Der Mann war nun ganz nah. Sie konnte sein blasses, fein geschnittenes Gesicht erkennen. Er war hübsch. Seine Augen waren von einem unglaublich hellem blau und sie sahen Rachel wie gebannt entgegen. Er hatte kurze dunkle Haare und seine Lippen waren voll und rot. Bei jedem Schritt, den er näher auf Rachel zu kam, wehte sein langer, schwarzer Mantel im Wind. Aber es ging doch gar kein Wind! Plötzlich konnte Rachel ganz deutlich die unsichtbaren Hände auf ihrem Rücken spüren, die sie sanft vorwärts schoben. Wiederwillig stolperte sie ihm entgegen. Was war nur los? Sie sollte sich umdrehen und verschwinden. Aber statt dessen ging sie diesem merkwürdigen Kerl auch noch entgegen. Sie hörte wieder das Wispern:

„Ich sehe dich, Rachel! Du bist hübsch! Du bist mein!“

Hastig blieb sie stehen. Er stand vor ihr, nur eine Armeslänge entfernt. „Guten Abend!“ Rachel strich sich in einer nervösen Geste ihre langen, blonden Haare hinters Ohr.

„Guten Abend. Du bist ja ganz alleine!“ Er hatte eine tiefe, melodische Stimme. Langsam begann er um Rachel herum zu gehen. „Mmh, ja, das bin ich. Ich .. ich bin auf dem Weg nach Hause!“ Seine Finger berührten ihren Hals und er seufzte. „Es ist schade. Findest du nicht auch?“ Rachel schluckte als sich seine Hand um ihren Nacken schloss. „Was ist schade, Sir?“ „Du bist so hübsch. Ich hab gleich gewusst, dass du die Richtige bist!“ Er drehte sie zu sich um und hob ihr Kinn an, so dass sie ihn ansehen musste. „Du hast so wunderbare Haut. Sie ist so zart.“ Mit dem Zeigefinger der anderen Hand fuhr er erst ihre Wangenknochen, dann ihre Lippen nach. Rachel schauderte. Was war das für ein merkwürdiger Mensch? „Deine Haare. Sie sind wie fließendes Gold.“ Er wickelte eine Strähne um seinen Finger. „Sir, was wollen sie?“

Er lächelte wissend und leise wisperte er:

„Du bist mein, Rachel!“

Erschrocken schrie sie auf, als er seine Hand auf ihre Hüfte legte und sie zart in seine Armer zog. Er war kalt. Rachel stellte entsetzt fest, dass alles an ihm einfach nur kalt war. Sogar sein Blick. Leise begann sie zu weinen. Sie hatte solche Angst. Wenn sie doch weglaufen könnte. „Rachel, sei ganz ruhig. Es wird nicht weh tun.
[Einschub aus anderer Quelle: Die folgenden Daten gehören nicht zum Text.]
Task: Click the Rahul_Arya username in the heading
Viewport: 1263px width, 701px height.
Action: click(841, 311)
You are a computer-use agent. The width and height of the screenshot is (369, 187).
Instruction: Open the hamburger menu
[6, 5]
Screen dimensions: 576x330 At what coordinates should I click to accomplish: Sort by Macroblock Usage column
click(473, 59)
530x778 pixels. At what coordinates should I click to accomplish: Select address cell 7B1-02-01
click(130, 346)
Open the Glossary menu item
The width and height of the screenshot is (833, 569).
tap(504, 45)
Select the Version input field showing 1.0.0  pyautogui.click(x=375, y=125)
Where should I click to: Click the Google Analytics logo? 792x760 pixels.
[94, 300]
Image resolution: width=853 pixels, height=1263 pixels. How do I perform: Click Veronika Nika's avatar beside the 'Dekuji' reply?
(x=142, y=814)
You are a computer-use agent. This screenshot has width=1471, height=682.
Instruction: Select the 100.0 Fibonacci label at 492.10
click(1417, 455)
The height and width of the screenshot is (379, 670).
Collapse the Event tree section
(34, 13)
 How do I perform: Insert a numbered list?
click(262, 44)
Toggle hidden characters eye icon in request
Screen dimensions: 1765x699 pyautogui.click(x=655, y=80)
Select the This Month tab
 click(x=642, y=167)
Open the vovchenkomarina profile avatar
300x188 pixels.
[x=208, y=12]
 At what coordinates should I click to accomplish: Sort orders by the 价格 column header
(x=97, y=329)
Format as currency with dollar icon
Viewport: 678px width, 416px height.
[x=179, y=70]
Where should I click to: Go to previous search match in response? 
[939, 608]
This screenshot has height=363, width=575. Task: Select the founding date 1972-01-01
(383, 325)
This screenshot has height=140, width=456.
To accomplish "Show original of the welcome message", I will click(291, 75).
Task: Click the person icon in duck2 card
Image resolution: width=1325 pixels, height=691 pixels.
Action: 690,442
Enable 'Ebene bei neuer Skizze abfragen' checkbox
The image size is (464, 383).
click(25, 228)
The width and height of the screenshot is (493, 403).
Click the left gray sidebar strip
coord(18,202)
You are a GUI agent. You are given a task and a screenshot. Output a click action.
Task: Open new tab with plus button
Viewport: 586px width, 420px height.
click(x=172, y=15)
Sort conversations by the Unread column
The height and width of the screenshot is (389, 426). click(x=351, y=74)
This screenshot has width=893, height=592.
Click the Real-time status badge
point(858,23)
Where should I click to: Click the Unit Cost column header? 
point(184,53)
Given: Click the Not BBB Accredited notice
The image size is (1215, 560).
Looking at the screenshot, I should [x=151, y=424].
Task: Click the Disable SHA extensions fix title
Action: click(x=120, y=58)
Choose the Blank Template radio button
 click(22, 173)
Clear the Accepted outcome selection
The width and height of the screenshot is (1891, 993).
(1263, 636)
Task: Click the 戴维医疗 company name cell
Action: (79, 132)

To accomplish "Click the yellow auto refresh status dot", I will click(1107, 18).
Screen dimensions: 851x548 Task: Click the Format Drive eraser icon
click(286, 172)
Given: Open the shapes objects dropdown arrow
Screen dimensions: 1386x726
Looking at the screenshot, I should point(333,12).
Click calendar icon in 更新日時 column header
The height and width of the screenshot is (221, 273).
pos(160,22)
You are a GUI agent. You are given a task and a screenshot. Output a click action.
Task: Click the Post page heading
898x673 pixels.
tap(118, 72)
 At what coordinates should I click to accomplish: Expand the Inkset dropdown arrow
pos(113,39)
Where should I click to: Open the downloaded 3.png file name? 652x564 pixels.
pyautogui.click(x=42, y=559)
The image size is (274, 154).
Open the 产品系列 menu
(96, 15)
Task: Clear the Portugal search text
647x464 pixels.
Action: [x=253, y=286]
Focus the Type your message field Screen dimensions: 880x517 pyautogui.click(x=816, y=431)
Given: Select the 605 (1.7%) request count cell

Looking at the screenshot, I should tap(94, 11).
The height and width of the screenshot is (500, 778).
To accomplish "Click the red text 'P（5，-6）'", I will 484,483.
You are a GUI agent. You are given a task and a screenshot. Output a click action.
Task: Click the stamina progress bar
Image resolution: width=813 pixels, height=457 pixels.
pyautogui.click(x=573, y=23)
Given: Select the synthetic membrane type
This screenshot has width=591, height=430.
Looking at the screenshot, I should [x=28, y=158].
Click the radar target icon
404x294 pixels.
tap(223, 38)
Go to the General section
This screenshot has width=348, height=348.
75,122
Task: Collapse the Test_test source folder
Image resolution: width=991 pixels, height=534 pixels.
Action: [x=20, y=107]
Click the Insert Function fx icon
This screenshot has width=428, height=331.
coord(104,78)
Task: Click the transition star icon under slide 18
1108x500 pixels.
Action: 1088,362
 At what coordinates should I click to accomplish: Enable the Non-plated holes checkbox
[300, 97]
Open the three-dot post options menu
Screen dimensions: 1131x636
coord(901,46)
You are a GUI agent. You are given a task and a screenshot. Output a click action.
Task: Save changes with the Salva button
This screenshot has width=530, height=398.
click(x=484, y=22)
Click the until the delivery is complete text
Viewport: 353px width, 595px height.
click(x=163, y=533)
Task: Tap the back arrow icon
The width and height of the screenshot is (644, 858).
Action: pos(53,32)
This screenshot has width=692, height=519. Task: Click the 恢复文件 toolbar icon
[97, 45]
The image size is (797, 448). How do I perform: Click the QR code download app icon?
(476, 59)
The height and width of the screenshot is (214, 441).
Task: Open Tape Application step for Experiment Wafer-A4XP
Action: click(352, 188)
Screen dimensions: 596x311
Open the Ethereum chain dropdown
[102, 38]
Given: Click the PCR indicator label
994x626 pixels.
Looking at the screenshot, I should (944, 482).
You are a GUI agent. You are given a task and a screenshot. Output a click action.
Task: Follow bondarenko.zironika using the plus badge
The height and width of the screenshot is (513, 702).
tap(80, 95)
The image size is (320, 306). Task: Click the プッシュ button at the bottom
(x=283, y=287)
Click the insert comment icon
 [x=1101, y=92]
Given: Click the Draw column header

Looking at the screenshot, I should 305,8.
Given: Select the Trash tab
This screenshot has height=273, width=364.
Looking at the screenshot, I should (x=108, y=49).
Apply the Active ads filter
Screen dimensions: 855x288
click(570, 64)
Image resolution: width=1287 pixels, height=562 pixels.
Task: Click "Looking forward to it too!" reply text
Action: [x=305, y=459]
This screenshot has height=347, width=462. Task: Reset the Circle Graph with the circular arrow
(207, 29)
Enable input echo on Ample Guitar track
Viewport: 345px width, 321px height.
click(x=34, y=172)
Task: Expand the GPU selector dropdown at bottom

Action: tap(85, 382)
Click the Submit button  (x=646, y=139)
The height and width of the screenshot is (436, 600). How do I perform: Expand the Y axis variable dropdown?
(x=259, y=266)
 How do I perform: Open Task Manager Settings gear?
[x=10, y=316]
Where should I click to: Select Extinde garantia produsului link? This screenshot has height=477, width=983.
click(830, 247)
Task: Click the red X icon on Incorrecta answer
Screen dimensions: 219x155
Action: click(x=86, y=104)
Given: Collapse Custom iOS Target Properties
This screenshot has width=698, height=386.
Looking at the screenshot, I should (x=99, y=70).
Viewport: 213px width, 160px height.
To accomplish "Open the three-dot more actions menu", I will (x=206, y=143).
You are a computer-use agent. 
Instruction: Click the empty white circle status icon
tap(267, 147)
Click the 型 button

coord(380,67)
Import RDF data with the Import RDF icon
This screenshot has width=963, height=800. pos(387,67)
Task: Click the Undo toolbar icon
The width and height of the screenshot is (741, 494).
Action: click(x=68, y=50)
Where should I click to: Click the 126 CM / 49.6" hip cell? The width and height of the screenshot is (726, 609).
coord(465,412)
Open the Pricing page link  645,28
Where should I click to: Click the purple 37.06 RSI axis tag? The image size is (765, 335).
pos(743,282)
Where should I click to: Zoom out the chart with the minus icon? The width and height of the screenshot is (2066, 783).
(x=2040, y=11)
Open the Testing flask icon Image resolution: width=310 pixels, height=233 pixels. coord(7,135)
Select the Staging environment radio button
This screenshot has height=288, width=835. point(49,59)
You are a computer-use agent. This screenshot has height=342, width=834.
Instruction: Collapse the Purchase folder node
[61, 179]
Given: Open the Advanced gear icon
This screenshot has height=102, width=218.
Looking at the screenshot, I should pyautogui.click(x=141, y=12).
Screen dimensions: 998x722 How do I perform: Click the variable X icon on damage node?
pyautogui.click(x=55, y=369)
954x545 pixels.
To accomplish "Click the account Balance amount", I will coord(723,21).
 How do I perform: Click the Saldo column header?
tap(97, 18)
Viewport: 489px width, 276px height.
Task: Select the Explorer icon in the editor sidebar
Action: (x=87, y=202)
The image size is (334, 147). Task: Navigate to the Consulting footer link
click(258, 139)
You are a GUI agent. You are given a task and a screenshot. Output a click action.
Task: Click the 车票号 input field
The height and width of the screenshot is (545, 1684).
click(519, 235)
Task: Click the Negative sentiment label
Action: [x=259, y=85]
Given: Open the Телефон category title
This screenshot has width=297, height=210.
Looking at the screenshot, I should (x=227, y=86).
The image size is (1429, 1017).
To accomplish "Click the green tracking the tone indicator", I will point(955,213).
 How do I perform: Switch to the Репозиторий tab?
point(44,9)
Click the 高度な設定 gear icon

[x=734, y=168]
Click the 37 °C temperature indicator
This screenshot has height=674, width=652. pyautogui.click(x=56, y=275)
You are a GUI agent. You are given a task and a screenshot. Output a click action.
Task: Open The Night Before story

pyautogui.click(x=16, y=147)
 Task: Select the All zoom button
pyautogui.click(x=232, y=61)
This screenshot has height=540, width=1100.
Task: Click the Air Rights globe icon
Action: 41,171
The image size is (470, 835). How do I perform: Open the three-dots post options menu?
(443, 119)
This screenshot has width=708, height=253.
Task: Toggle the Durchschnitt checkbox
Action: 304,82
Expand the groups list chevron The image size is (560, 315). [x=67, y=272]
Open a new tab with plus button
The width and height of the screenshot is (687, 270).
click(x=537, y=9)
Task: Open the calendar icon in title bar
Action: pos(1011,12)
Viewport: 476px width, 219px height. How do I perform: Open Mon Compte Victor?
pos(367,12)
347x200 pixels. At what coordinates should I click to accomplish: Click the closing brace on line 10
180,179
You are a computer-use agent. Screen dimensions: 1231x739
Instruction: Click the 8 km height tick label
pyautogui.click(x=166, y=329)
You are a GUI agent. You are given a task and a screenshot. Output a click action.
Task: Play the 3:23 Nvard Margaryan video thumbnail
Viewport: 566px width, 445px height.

Es wird nie wieder weh tun!“ Er sah ihr tief in die Augen und Rachel spürte, wie ihr Körper erschlaffte. Er drückte sie an sich und sie sah zu ihm auf. Ihre Tränen versiegten. Eine merkwürdige Ruhe ergriff sie. Als seine Lippen ihre Kehle berührten, spürte sie wie ihre Haut brannte. Sie schloss die Augen, den sie wusste, dass es vorbei war. Für immer. Sie neigte ihren Kopf zur Seite und er strich ihr die Haare nach hinten. Sacht küsste er dort ihre zarte Haut.

Als er den Kopf über ihren Hals beugte wisperte er:

„Es ist vorbei! Du bist mein!“

Dann biss er zu. Gamél hatte sich eine Frau gesucht.
 
Ja Laiza,
schöne, kleine Gruselgeschichte mit dem gewissen Spritzer düsterer Erotik. Passt meiner Meinung nach alles sehr gut zusammen.

Gruss, Marcus
 

Laiza

Mitglied
Hallo!

Danke, für die netten Kommentare!

Ich möchte mit dieser Geschichte bei einem Kurzgeschichtenwettbewerb mitmachen, und in den Teilnahmebedingungen steht: 45 Zeilen mal 75 Zeichen
aber ich weiß nicht wirklich, was das bedeutet .. vielleicht kann mir mal jemand helfen? Fänd ich wirklich nett ..

Danke bis dann

Eure Laiza
 
Hallo Laiza,

das heißt, deine Geschichte darf 45*75 Zeichen haben. Wenn du deinen Text in Word markierst und dann auf Extras, Wörter zählen, gehst, bekommst du die Anzahl der Gesamtzeichen.